Activity:
Look through the data below for the line with "This screenshot has width=1024, height=531." and the line with "Given: Open the", then output those two and all lines in between, exactly as written.

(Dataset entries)
== == ==

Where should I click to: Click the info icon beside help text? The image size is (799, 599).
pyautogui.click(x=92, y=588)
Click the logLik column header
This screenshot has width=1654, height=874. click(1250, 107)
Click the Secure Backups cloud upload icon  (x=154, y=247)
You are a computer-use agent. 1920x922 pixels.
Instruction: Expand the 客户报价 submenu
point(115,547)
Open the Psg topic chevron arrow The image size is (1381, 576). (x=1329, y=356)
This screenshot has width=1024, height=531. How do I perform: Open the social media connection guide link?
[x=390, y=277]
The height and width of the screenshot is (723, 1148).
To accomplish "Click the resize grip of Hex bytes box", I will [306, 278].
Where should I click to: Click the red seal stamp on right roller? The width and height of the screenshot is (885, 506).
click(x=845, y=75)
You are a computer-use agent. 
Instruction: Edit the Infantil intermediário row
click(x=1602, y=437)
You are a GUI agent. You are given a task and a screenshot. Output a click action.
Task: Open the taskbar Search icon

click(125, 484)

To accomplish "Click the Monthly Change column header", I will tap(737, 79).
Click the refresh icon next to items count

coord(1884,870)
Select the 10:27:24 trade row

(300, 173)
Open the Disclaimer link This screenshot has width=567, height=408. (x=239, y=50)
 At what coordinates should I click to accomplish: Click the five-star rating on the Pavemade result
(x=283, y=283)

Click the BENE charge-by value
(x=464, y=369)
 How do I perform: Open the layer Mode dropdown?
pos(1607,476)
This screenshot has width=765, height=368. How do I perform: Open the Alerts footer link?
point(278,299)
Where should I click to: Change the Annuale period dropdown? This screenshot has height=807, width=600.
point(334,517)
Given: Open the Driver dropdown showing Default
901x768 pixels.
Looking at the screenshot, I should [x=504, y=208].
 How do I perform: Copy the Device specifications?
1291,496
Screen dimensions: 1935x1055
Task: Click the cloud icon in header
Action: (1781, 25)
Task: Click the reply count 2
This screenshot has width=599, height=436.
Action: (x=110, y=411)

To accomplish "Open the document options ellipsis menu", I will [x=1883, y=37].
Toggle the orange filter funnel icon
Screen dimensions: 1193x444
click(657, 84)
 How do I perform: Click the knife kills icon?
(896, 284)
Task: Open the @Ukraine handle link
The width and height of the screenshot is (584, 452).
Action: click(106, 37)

== == ==

Result for this task:
This screenshot has width=1024, height=531. How do I perform: Open the social media connection guide link?
[x=390, y=277]
The height and width of the screenshot is (723, 1148).
To accomplish "Click the resize grip of Hex bytes box", I will [306, 278].
Where should I click to: Click the red seal stamp on right roller? The width and height of the screenshot is (885, 506).
click(x=845, y=75)
You are a computer-use agent. 
Instruction: Edit the Infantil intermediário row
click(x=1602, y=437)
You are a GUI agent. You are given a task and a screenshot. Output a click action.
Task: Open the taskbar Search icon

click(125, 484)

To accomplish "Click the Monthly Change column header", I will tap(737, 79).
Click the refresh icon next to items count

coord(1884,870)
Select the 10:27:24 trade row

(300, 173)
Open the Disclaimer link This screenshot has width=567, height=408. (x=239, y=50)
 At what coordinates should I click to accomplish: Click the five-star rating on the Pavemade result
(x=283, y=283)

Click the BENE charge-by value
(x=464, y=369)
 How do I perform: Open the layer Mode dropdown?
pos(1607,476)
This screenshot has width=765, height=368. How do I perform: Open the Alerts footer link?
point(278,299)
Where should I click to: Change the Annuale period dropdown? This screenshot has height=807, width=600.
point(334,517)
Given: Open the Driver dropdown showing Default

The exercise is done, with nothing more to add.